Modern text-to-image systems built on diffusion or flow-matching models typically produce images in a single, unified generation process—refining noise step by step, but still treating the scene as one holistic output. New research suggests that stronger results emerge when image creation is broken into explicit stages of planning, generation, verification, and correction.
What’s new: Lei Zhang and collaborators from Meta, the University of California San Diego, Worcester Polytechnic Institute, and Northwestern University propose a fine-tuning approach that teaches image generators to construct visuals incrementally. Instead of producing an image in one pass, the model learns to iteratively plan an element, generate it, evaluate whether it matches the prompt, and revise or extend the scene before moving on to the next component.
Key insight: A persistent weakness in text-to-image systems is spatial and compositional reasoning. Models often struggle with relationships such as “above,” “behind,” or “in front of,” and with attribute consistency—such as accurately rendering the correct number of limbs, fingers, or objects.
The proposed method reframes image generation as a controlled loop, where the model builds a scene piece by piece. Given a prompt like “a bear hovering above a silver spoon,” the process unfolds in stages:
Plan: The model outlines the next modification and predicts the intermediate scene (e.g., first introduce the bear, then position a spoon beneath it).
Sketch: A partial image is generated reflecting the current stage of construction.
Inspect: The system evaluates whether the instruction, intermediate description, and image align with the original prompt.

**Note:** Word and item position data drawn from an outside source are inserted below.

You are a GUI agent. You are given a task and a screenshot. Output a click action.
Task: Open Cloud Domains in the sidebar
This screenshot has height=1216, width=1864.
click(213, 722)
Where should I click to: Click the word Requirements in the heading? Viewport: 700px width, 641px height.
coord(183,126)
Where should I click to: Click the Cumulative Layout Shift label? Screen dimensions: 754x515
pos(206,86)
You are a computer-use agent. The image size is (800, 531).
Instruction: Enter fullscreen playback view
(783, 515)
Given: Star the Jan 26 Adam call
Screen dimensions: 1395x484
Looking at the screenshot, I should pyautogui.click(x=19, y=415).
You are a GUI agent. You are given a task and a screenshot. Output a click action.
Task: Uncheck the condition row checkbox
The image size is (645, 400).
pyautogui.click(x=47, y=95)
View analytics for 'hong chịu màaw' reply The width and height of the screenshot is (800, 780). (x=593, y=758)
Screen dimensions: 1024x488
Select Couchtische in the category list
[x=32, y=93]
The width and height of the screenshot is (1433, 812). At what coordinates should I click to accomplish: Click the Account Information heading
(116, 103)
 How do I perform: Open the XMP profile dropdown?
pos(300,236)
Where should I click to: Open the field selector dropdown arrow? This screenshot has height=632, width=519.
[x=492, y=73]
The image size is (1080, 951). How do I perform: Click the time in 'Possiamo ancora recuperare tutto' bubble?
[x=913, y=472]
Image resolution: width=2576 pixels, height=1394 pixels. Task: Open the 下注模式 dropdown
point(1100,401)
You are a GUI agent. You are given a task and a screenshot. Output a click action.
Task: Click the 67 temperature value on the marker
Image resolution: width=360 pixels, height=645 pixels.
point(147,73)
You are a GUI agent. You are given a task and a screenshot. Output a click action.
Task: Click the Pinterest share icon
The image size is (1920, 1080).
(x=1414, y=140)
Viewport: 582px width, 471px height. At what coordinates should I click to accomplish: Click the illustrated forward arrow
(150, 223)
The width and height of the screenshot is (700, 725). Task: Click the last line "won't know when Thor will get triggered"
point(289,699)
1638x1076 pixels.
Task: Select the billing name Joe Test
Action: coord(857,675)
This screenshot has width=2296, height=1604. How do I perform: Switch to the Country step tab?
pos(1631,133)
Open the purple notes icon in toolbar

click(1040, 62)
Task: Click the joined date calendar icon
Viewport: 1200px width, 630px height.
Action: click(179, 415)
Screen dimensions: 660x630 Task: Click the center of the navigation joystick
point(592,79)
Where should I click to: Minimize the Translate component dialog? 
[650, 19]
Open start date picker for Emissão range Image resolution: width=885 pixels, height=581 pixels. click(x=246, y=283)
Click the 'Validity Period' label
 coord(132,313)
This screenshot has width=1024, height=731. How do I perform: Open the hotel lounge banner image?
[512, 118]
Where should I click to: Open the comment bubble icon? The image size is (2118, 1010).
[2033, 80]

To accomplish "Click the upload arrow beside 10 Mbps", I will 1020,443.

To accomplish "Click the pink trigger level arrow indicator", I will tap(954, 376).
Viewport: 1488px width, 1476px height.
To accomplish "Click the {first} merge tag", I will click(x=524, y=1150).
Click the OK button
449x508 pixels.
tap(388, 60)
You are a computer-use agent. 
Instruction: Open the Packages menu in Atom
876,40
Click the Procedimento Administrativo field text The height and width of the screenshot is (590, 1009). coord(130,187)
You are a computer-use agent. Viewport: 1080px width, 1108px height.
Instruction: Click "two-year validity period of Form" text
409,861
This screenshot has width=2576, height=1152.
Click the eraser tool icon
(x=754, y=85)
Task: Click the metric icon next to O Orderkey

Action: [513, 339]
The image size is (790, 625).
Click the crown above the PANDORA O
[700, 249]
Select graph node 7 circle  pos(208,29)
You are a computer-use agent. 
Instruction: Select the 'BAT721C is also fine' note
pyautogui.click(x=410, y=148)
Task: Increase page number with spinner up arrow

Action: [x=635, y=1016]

Refine: If inconsistencies appear, the model issues corrective instructions (for example, repositioning the spoon under the bear rather than in front of it) and regenerates the updated scene.
By training on examples structured in this format, the model learns not only to generate images, but to progressively assemble and self-correct them.
How it works: The authors build on BAGEL-7B, a pretrained multimodal model capable of processing both images and text and outputting updated images alongside textual descriptions of modifications. They fine-tune it so that image generation becomes a cyclical process of planning, sketching, inspecting, and refining.
Fine-tuning for planning and sketching: To train the first stages, the researchers constructed a dataset of 32,000 examples, each containing several intermediate images and a final output. They used GPT-4o to convert prompts into structured scene graphs, representing objects (such as “cat” or “bear”), attributes (“furry”), and relationships (“cat is furry”). Subsets of these graphs were then expanded into stepwise prompts describing incremental additions to a scene.
Each step was rendered using FLUX.1 Kontext, producing a sequence of images that gradually built toward the final composition. Only examples judged consistent with the prompt by GPT-4o were retained. The model was then trained to predict both the next textual instruction and the corresponding image updates via flow-matching steps.
Fine-tuning for inspection: To train the evaluation stage, the partially trained model was used to generate intermediate outputs. GPT-4o then assessed whether intermediate descriptions and images conflicted with the original prompt. It produced both critiques and corrective instructions, resulting in a dataset of roughly 7,000 consistent examples and 8,300 inconsistent ones. Learning to replicate these judgments enabled the model to distinguish between valid and flawed intermediate compositions.
Fine-tuning for refinement: A third dataset focused on improvement cycles, pairing images with textual feedback on how they could be enhanced, along with improved versions of those images. The model learned to interpret critique and translate it into visual corrections.
All three training stages were then combined in a unified fine-tuning process using consistent loss functions.
Results: The staged-generation approach significantly improved BAGEL-7B’s ability to produce images that accurately match textual prompts, particularly in scenarios requiring precise spatial relationships and object interactions.
On GenEval, which measures how completely generated images reflect prompt details, performance rose from 77% to 83% after training on 62,000 examples using 131 flow-matching steps. By comparison, PARM—a method relying on iterative critique of diffusion states—reached 77% despite using 688,000 examples and 1,000 flow-matching steps.
On WISE, which evaluates realism, aesthetics, and prompt consistency, scores improved from 0.70 to 0.76. The model also showed stronger alignment with contextual constraints, more accurately placing scenes in correct historical or temporal settings. In domain-specific tests, it generated more chemically plausible laboratory scenes and structures.
Why it matters: Text-to-image models often produce visually convincing results that subtly violate the prompt’s instructions. This work suggests that improving reliability may depend less on scaling model size and more on restructuring the generation process itself—embedding verification and correction directly into how images are built.
We’re thinking: The approach mirrors reasoning strategies in language models. Just as step-by-step deliberation improves complex text outputs, staged visual construction appears to help models reason about space, relationships, and consistency—turning image generation into something closer to iterative problem-solving than one-shot creation.